TASK DESCRIPTION:
Using the listing below, return every line that includes "logo".
[EXTRACTED RECORDS]
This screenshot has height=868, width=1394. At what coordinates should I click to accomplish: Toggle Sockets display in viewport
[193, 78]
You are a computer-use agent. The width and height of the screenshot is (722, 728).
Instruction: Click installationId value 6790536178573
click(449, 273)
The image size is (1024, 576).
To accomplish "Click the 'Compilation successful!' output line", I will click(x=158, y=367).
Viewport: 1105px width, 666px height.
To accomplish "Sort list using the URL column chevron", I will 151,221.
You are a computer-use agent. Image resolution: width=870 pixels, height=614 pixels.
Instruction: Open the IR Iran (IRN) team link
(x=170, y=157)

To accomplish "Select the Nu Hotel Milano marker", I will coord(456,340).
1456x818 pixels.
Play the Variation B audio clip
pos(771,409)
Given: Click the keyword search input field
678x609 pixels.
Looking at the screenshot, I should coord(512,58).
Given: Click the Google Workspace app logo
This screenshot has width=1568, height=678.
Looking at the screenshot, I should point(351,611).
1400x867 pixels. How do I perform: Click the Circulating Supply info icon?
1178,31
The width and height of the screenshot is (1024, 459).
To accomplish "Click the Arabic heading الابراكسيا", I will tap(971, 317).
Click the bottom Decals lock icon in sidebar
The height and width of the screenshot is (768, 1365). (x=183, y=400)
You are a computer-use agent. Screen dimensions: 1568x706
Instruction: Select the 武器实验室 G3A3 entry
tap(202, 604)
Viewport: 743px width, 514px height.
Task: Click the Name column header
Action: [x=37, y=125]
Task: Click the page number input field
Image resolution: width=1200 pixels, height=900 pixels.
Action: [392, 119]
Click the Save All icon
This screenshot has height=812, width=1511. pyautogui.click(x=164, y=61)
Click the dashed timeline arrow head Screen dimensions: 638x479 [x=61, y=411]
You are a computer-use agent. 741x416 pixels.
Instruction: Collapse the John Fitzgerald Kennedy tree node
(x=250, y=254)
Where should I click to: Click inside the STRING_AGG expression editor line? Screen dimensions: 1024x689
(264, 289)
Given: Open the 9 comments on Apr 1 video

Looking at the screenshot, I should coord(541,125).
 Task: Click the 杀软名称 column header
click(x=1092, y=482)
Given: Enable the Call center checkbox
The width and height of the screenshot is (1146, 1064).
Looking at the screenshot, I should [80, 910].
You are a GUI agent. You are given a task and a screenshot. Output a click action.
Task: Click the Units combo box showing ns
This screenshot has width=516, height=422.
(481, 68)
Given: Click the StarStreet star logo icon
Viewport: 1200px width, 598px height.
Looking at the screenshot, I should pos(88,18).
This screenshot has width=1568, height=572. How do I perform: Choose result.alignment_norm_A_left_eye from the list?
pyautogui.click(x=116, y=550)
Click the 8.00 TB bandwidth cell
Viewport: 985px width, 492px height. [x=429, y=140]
[/EXTRACTED RECORDS]
OUTPUT:
Given: Click the Google Workspace app logo
Given: Click the StarStreet star logo icon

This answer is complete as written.